With health information exchange event notifications, we know immediately if one of our patients shows up in a hospital. We go there, tell the hospital we’re their outpatient provider, and collaborate on discharge planning.
We’ve studied outcomes. Before HOME Team involvement, 12-month readmission rates were almost 100%. After, they dropped to 50% or less. That’s dramatic.
It works because we find people wherever they are, collaborate across systems, and create a runway from hospital to outpatient care and housing.
Question: What are your thoughts on sharing behavioral health information alongside physical health data?
Information is key. LANES gives providers what they need to collaborate and recruit the right people to the table.
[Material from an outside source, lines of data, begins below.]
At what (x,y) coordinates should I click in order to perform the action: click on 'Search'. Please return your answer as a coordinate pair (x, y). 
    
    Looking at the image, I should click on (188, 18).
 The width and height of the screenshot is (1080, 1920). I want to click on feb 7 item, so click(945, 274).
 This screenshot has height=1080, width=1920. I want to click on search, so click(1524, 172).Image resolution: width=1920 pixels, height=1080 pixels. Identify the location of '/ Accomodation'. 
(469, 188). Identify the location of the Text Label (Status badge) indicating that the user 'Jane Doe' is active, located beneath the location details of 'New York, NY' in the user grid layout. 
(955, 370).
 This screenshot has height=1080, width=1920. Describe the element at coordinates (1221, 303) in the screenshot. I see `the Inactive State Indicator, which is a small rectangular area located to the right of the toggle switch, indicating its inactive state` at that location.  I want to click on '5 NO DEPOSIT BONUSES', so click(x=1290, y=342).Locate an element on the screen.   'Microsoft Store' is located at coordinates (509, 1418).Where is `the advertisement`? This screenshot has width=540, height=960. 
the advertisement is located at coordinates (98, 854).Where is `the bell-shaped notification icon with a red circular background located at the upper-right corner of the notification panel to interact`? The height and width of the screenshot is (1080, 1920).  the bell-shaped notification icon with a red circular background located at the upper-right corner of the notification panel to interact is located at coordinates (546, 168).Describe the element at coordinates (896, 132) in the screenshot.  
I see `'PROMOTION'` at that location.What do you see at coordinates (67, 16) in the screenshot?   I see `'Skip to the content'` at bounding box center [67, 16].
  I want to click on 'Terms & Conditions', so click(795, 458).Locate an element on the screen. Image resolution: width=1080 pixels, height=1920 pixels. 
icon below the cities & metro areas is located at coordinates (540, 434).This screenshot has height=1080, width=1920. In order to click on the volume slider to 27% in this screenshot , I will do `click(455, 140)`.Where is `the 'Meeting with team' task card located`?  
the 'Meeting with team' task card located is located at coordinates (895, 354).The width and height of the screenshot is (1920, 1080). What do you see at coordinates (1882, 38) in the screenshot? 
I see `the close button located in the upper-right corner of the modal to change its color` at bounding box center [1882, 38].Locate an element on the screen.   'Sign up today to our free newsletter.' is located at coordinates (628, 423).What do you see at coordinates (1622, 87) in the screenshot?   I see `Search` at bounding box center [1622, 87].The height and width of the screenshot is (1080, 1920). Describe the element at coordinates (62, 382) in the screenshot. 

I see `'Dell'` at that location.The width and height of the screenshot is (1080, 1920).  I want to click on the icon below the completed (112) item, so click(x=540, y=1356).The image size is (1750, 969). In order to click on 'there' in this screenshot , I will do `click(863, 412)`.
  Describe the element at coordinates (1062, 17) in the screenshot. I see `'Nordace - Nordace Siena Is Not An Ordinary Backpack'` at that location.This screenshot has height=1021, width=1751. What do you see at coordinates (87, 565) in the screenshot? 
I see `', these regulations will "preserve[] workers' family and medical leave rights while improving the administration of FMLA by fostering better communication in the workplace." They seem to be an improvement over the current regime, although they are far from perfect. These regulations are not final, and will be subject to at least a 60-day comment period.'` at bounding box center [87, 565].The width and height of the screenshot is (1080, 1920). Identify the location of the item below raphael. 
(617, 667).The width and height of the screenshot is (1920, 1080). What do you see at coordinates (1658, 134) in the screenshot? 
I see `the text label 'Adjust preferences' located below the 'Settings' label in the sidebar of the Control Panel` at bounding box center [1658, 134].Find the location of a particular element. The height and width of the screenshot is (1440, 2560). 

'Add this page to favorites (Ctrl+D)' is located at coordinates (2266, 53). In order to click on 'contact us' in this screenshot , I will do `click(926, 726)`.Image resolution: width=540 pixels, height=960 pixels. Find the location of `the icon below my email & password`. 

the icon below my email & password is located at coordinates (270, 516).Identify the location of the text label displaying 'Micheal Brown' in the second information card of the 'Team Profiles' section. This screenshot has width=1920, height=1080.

It’s impossible to treat physical health without mental health information. You can’t separate the two—they’re part of the same person.
Hospitals often don’t know what’s happening outside their walls, and patients are too impaired to explain it. When I’m on the street, I’m often the only provider someone has. I need all the information to make sure they don’t die out there.
A health information exchange gives me that window into the outside world.
Question: What do you wish more people understood about your work?
I went into this work because I realized during residency that I was caring for many unhoused patients—and I had zero training to do it well. There was no education on how housing works, how to connect with people on the street, or how to create real care plans for this population.
What I’m proud of is that HOME Team built a program that shows real, tangible success. It’s become a nationwide model. We’ve also created residency rotations so new doctors can learn this work firsthand. If you only stay in brick-and-mortar facilities, you won’t understand the reality outside.
Helping people who are unhoused requires a shared understanding across the entire system—providers, policymakers, educators, and business owners. When that ecosystem exists, people get better.